Ukraine will plead for urgent shipments of surface-to-air missiles at a meeting of its western allies this week, fearful that an acute shortage could allow Russia to launch widespread bombing attacks,
Financial Times reports.
Kyiv will press allies to bolster their dwindling stocks at the so-called Ramstein military co-ordination group on Friday, according to three officials briefed on the preparations. Without adequate air defences, western capitals fear a long-planned counter-offensive against occupying Russian troops could falter.
Recent shipments of Soviet-designed MiG fighter jets to Ukraine are in part intended to mitigate the threat of Russia’s large, yet so far underused, air power. But Kyiv is desperate for more missiles capable of shooting down fighter jets having used large quantities to counter barrages of Moscow’s drones and missiles.
“Short-range air defence has been a topic that has been raised increasingly by the Ukrainians,” said one European official. “If they use them all up, it opens the space up for air forces.”
“If Russia can get in with dumb bombers, Ukraine will be in trouble,” they added, referring to unguided munitions dropped from planes. “It’s looking grim.”
Western intelligence shared among NATO allies earlier this year warned that Russia was amassing fighter jets and attack helicopters close to the front line in Ukraine.

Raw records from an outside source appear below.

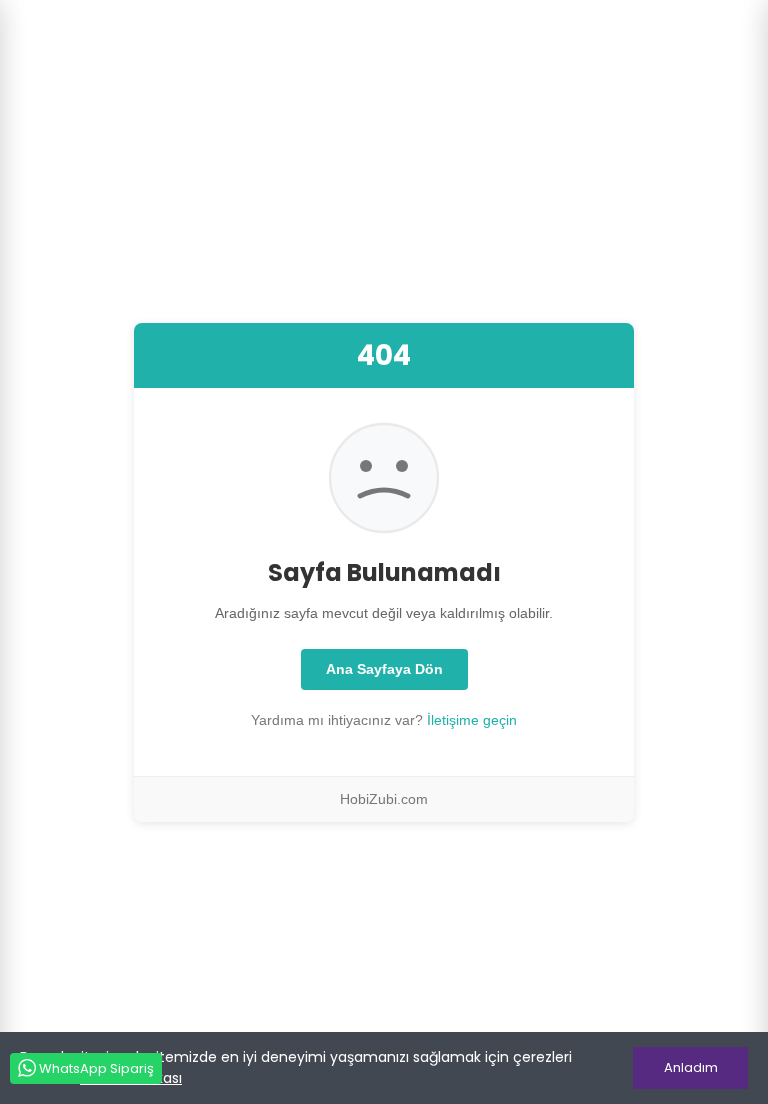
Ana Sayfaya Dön (384, 669)
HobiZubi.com (384, 799)
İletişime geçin (472, 720)
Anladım (691, 1067)
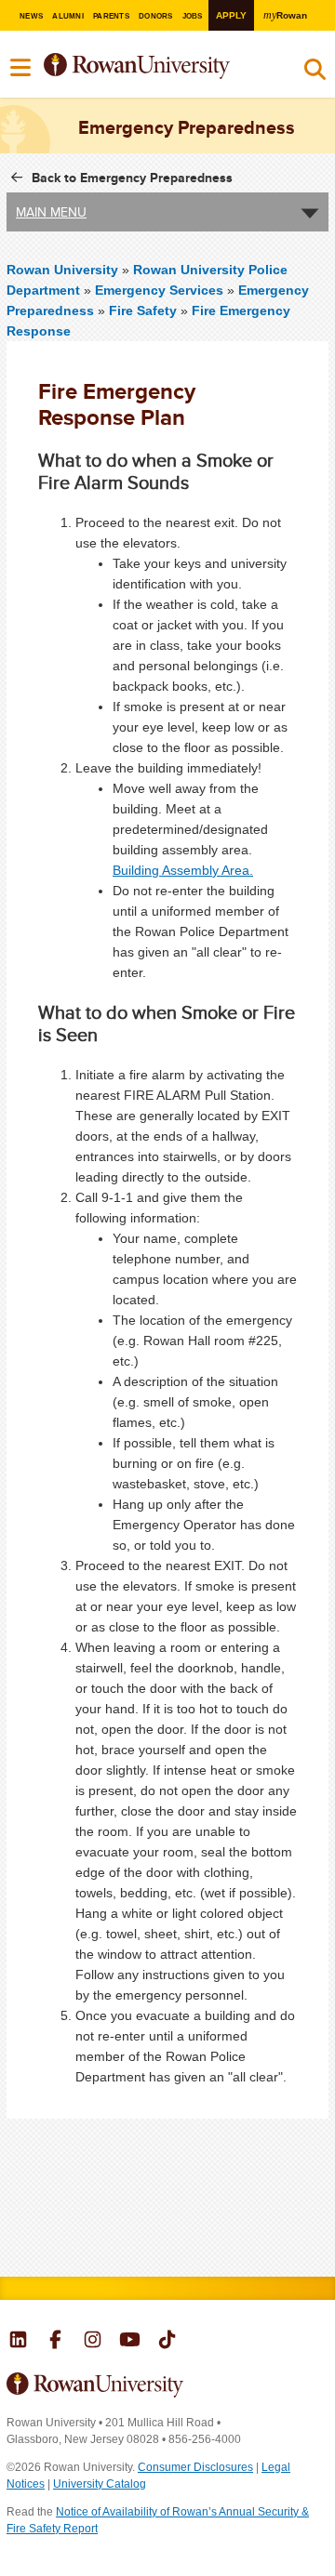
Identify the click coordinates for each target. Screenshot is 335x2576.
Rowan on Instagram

That prompted an immediate surge of air defence assets, including via a $2bn US support package announced in late February.
Ukraine’s defence minister Oleksiy Reznikov said on Wednesday that his country had started receiving US-made Patriot missile systems, the most advanced air defence systems provided by western backers so far.
“Today our sky becomes more secure,” Reznikov said in a post on Twitter in which he expressed gratitude to the US, Germany and Netherlands.
The three countries have pledged several kits to Ukraine. Reznikov and other Ukrainian officials would not reveal how many are needed to conduct an effective counteroffensive this spring.
But officials said the continuing need to defend against Russian missile and drone attacks had systematically depleted Ukraine’s stockpiles — a warning backed up by US intelligence documents leaked online this spring that suggested Kyiv might run out of ammunition for five critical air defence systems.
According to documents reviewed by the Financial Times, the US assessed in late February that Ukraine’s ability to protect its troops on the front lines would be “completely reduced” by May 23.